Las inundaciones repentinas matan a miles de personas cada año. Son rápidas, afectan principalmente a las ciudades y, durante décadas, casi no había nada que los científicos pudieran hacer para anticiparlas, porque simplemente no existían los datos necesarios para entrenar modelos de predicción. El jueves, Google anunció que encontró una solución a ese problema—leyendo las noticias. La compañía presentó Groundsource, un sistema que usa Gemini AI para revisar millones de artículos de noticias publicados desde 2000, extraer referencias a eventos de inundación y vincular cada uno a una ubicación y una fecha. El resultado es un conjunto de datos de 2.6 millones de inundaciones repentinas históricas en más de 150 países, y ahora disponible para que cualquiera pueda descargar y usar.
Ese conjunto de datos se utilizó para entrenar un nuevo modelo de IA capaz de predecir si una inundación repentina es probable en un área urbana en las próximas 24 horas. Las predicciones ya están disponibles en Flood Hub de Google, la misma plataforma que la compañía usa para alertar a aproximadamente 2 mil millones de personas sobre inundaciones relacionadas con ríos en todo el mundo. El problema que Groundsource está resolviendo es sorprendentemente básico. Los ríos tienen medidores físicos—sensores en el agua que han registrado niveles durante décadas. Así es como los pronosticadores aprendieron a predecir cuándo un río se desbordaría. Las calles de la ciudad no tienen algo así. Cuando la lluvia intensa golpea el pavimento y sobrecarga los sistemas de drenaje, la inundación sucede demasiado rápido y de manera demasiado local para ser rastreada con instrumentos tradicionales.

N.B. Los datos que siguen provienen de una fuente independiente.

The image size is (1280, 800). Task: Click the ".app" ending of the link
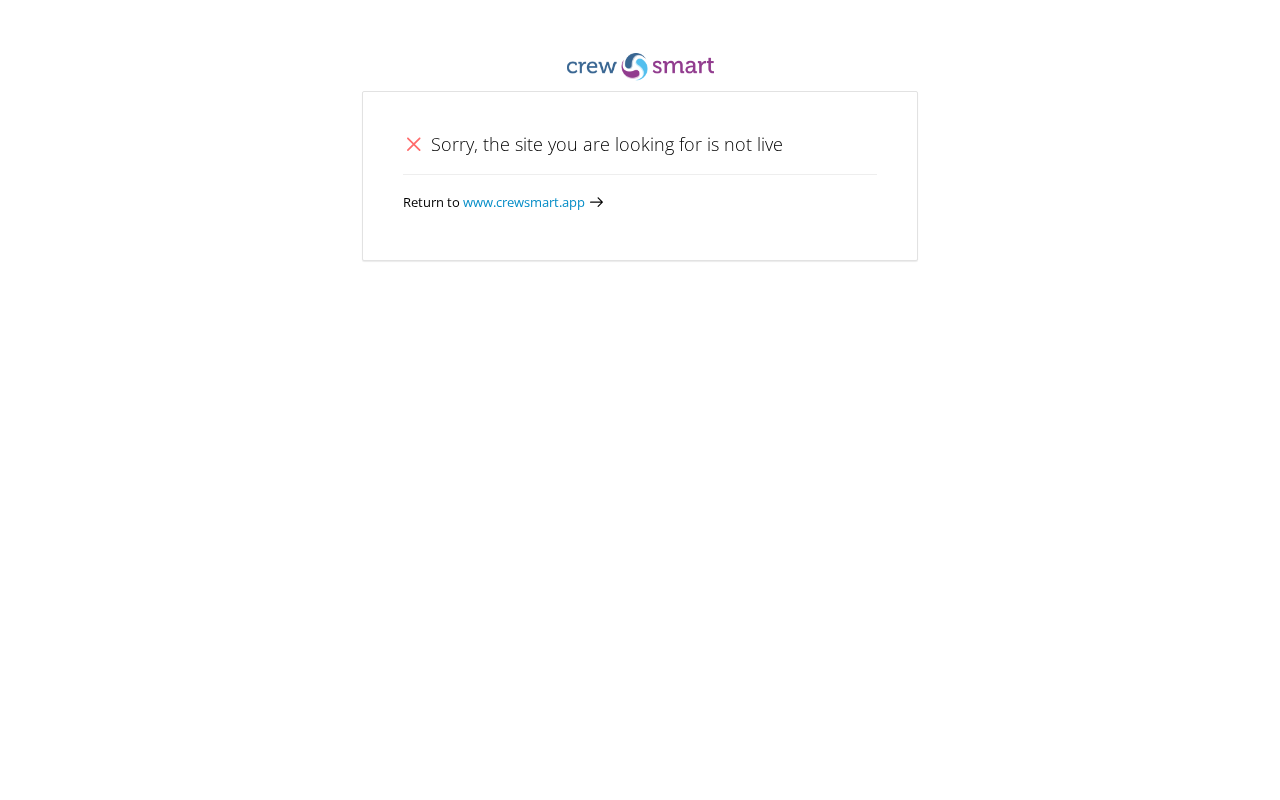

Sin registros históricos, no se puede entrenar un modelo de IA para reconocer el patrón. La solución de Google fue tratar los artículos de noticias como el sensor faltante.

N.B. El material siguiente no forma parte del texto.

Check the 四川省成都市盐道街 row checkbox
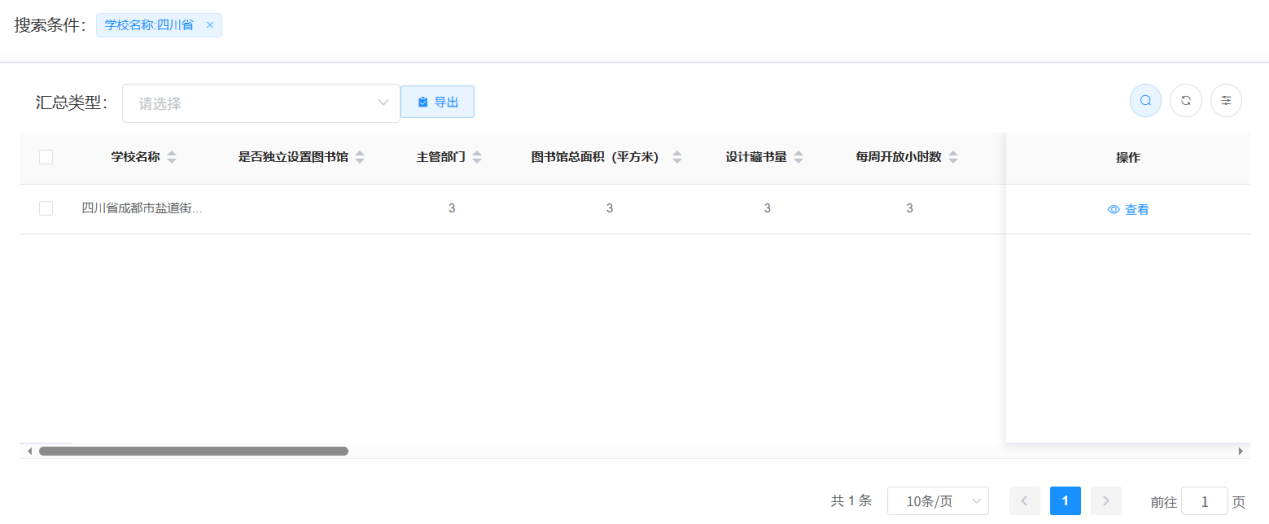Screen dimensions: 1269x524 tap(46, 208)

“Al convertir la información pública en datos accionables, no solo analizamos el pasado—estamos construyendo un futuro más resiliente para todos, en línea con nuestro objetivo de que nadie se sorprenda por un desastre natural,” dijo Google.
Fuente: Google
Después de filtrar anuncios, menús de navegación y duplicados, y traducir artículos de otros idiomas al inglés, el equipo convirtió millones de descripciones de texto desordenadas en datos limpios, geolocalizados y en series temporales. El modelo entrenado con esos datos usa una red neuronal LSTM—un tipo de IA diseñada para procesar secuencias a lo largo del tiempo—para analizar pronósticos meteorológicos horarios junto con factores locales como densidad de urbanización, tasas de absorción del suelo y topografía. Luego, produce una señal simple: riesgo medio o alto de inundación en las próximas 24 horas, para cualquier área urbana con una densidad de población superior a 100 personas por kilómetro cuadrado. El sistema tiene limitaciones reales. Solo cubre áreas de aproximadamente 20 kilómetros cuadrados a la vez, no puede decir qué tan grave será una inundación y no funcionará bien en regiones con poca cobertura de noticias. Aún así, los resultados preliminares son reveladores. Una autoridad regional de desastre en África Austral recibió una alerta de Flood Hub durante la fase beta, confirmó la inundación en el terreno y envió a un trabajador humanitario para gestionar la respuesta. Según Juliet Rothenberg, directora de resiliencia ante crisis de Google, “esa cadena de eventos desde una predicción en Flood Hub hasta la presencia en el terreno es exactamente para lo que fue creado Flood Hub.”